What stands out most in the aftermath of the July 11 serial bomb attacks in Mumbai has been the people’s response, their capacity for autonomous action, for cooperation, their great resilience, but also their rising anger against terrorists and against the political incapacity to frame a coherent response to this excrescence.

We have heard, over the past days, much said about the “cowardly attacks” by terrorists. The truth is, India’s political leaders, hiding behind their improvised phrases, are no less cowardly than terrorists who hide behind their improvised explosive devices.

Other civilised countries and communities have made the fight against terror an article of faith, where the political establishment has risen above petty and partisan politics, giving priority to the fate of the innocent and vulnerable. The intelligentsia and the administration in these societies, while committed to fundamental values of democracy, have recognised the grave threat to civilisation that terrorism constitutes, and have adequately empowered the executive, intelligence and enforcement agencies to deal with the challenge.

There is little evidence that the ruling and ‘intellectual’ classes in India will do this in the foreseeable future. The Indian political perspective and agenda on terrorism remain unalterably muddled. For those who are hoping that the sheer enormity of the Mumbai attacks will shake the establishment out of its complacence, it is sobering to reflect that an even larger attack occurred in Mumbai as far back as in 1993; that there have been thousands of other attacks across the country; that more than 40,000 people have been killed in J&K alone; and that this is yet to secure even a minimal political consensus on counter-terrorism legislation and policy.

There is evidence, however, that the people’s response to terrorism in India has become far more emphatic in its rejection than was the case a few years ago despite the ambivalence and sophistry of the intellectual community, the ‘vote bank’ opportunism of political parties, and the interminable paralysis of the criminal justice system.

There is a new confidence and resolve exhibited by common people today, whether it is in Mumbai, in J&K, in the Northeast, or in areas afflicted by the thuggery of Maoism. Exasperated by the succession of grenade attacks in Srinagar over the past two months, an angry crowd chased and apprehended a man running away after executing such an attack on July 11.

This passion needs to be harnessed, mobilised, channelled. In the latter phases of the counter-terrorism campaign in Punjab, extraordinary efforts by the enforcement agencies, particularly the Punjab Police, helped motivate people to resist and eventually utterly defeat the terrorists.

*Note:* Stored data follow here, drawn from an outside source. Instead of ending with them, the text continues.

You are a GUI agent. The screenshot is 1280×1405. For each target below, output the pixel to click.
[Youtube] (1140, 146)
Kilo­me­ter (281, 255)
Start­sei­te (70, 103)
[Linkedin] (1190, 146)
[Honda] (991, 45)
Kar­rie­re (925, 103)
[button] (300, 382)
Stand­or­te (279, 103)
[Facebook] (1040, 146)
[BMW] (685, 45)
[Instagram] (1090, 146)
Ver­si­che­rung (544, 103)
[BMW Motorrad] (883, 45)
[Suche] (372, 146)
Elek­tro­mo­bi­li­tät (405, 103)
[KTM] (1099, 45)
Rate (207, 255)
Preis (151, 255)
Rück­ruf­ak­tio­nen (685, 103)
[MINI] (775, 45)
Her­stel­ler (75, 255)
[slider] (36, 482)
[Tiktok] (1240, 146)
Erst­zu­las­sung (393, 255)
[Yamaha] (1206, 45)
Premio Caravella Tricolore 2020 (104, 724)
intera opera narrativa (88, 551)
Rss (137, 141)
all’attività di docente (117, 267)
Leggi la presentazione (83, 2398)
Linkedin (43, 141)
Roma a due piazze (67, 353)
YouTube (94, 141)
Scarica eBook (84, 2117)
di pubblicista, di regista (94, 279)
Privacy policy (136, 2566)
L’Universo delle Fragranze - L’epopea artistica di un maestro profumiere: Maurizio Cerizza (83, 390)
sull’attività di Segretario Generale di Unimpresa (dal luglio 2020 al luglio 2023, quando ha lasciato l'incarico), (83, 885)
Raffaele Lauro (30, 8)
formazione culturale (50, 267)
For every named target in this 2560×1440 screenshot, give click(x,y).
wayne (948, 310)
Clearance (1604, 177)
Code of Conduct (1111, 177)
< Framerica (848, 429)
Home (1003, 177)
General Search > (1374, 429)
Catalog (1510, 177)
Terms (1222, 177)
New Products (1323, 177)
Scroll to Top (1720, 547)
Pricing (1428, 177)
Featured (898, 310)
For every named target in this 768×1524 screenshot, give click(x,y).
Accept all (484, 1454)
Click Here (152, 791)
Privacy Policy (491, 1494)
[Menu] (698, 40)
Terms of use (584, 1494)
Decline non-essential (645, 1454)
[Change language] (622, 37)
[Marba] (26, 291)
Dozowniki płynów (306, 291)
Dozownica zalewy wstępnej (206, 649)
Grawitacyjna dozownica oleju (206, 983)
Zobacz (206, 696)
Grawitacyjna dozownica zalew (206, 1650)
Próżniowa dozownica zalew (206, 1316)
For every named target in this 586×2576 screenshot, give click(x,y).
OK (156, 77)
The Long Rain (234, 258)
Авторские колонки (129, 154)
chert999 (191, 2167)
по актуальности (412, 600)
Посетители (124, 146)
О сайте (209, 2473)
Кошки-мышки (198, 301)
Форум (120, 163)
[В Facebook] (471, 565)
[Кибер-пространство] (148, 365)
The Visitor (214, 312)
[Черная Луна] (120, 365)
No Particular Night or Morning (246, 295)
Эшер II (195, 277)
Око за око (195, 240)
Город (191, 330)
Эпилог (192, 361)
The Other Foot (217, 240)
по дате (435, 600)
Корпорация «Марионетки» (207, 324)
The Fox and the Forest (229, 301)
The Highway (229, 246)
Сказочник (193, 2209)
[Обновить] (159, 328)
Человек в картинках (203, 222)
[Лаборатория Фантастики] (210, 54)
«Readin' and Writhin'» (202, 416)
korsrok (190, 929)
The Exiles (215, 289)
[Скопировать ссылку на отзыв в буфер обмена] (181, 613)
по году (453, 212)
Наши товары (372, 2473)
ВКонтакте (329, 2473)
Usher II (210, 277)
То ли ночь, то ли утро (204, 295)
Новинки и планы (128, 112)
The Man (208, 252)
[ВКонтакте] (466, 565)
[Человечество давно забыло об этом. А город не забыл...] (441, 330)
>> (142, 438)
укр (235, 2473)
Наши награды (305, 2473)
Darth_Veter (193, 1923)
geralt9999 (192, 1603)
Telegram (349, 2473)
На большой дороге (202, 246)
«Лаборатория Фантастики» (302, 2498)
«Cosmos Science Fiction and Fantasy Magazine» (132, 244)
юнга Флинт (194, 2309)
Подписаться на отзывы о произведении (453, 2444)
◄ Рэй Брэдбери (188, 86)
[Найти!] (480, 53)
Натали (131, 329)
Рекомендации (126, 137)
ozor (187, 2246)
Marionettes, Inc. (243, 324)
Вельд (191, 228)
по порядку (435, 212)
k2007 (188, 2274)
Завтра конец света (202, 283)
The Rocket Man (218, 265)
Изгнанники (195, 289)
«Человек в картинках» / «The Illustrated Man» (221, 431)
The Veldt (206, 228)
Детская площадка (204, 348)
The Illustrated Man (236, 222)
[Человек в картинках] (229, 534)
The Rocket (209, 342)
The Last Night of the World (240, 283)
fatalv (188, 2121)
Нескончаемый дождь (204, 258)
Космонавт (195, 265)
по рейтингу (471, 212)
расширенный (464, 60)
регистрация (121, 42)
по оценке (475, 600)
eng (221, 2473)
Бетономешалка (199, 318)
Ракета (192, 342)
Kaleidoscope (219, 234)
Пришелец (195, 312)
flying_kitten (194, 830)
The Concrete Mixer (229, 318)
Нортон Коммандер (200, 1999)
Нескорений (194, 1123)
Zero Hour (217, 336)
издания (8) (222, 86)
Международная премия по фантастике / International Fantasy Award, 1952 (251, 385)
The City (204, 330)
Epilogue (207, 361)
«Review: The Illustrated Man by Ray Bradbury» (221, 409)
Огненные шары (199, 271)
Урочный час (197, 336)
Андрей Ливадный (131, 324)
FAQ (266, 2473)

This power of public sentiment and mobilisation is a great force, and in a democracy it should have found immediate and natural expression in the policies and practices of the state and of its political leadership. That this has failed to happen in India is evidence to the utter corruption, immorality and isolation of the country’s ruling classes, as collusion with terrorist and extremist groups, apologetics for terrorism, political protection to terrorists and their front organisations, and electoral alliances with terrorists and extremists, remain quotidian facts of the national political culture.

On rare occasions, political leaderships in some states have risen above partisan politics and opportunism to forge the necessary consensus to act firmly against terrorism. This happened — briefly, but for a sufficient duration to defeat the Khalistani terror — in Punjab. All political parties — the Congress, the BJP, and the Communists; the Akalis striken to silence by their fear — came together to stand up against terrorism. Something comparable is now happening in Chhattisgarh. People are coming together to support action against the Naxalites. Initial signs of such movements are also visible in communities in Northeast and J&K as well.

India has a centuries-old tradition of cowardice and betrayal in its ruling classes, and it is futile to invest hope in their sudden enlightenment and determination. It is in the people of India that hope for the nation’s future resides, and these people must now evolve the mechanisms that will force a craven political leadership to translate their will and their mandate against terrorism into policy, and to punish, at every possible electoral opportunity, the parties that jeopardise the security of citizens and the nation’s future through their acts of collusion, of opportunism, of prevarication, and of mendacity on the consuming scourge of terrorism.

(Published inDaily News and Analysis, Mumbai, July 13, 2006)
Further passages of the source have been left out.